Ships might come to the seaport from as near as the cities and towns of Hallskar or as far as Cabral and Lyoneia. The river trade was all from Inentai, or had been before the Anteans ate the city. Since then, there hadn’t been many barges at the river port.

Within, the city was broad and flat. Seen from above, Tauendak looked like an exercise in cross-hatching done by some great and godlike artist. Roads ran north to south at the bases of the flat-roofed buildings, caught most of the day in some level of shadow and darkness.

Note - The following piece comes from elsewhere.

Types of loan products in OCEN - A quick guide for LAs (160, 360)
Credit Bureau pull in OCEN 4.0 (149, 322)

Bridges spanned east to west above them, their railings painted yellow. And every few blocks the wide circle of a ramp let oxcarts rise up or sink down. Temples rose above all, red brass and blue tile.

The people of the city were of the Eastern Triad: Jasuru, Yemmu, Tralgu. Timzinae were welcomed, especially those related by marriage to the traditional families that ruled Borja and Sarakal. Dartinae, Haaverkin, and Firstblood were permitted in the city, but barred from certain kinds of trade. Southlings were called Eyeholes, and walked the streets with guards, if at all. Mostly they stayed away. And the Drowned… Well, what could anyone do about the Drowned? They washed through the bay and out again. No one fished for them or sold their flesh at market, because it was ritually unclean, though whether that was because they were another race of humanity or because they were filthier than fish was a matter of some debate.

Damond Gias had been born at the cunning man’s house three streets south of the Red Temple twenty-six years before. As a Jasuru, he had lived in his uncle’s compound, carrying weights of grain and beans and ore from the caravanserai in the east of the city to the ports, carrying weights of fish and rope back to the caravanserai. His cousins and brothers and sisters lived with him until they married. He himself had no interest in women, and the lovers he took among the men of the city had no interest in raising children, so the question of marriage never came up for him. And so it was natural enough that, when the representative of the Regos came and called upon his uncle to give one of the family over in service to the city for ten years, Damond had been picked.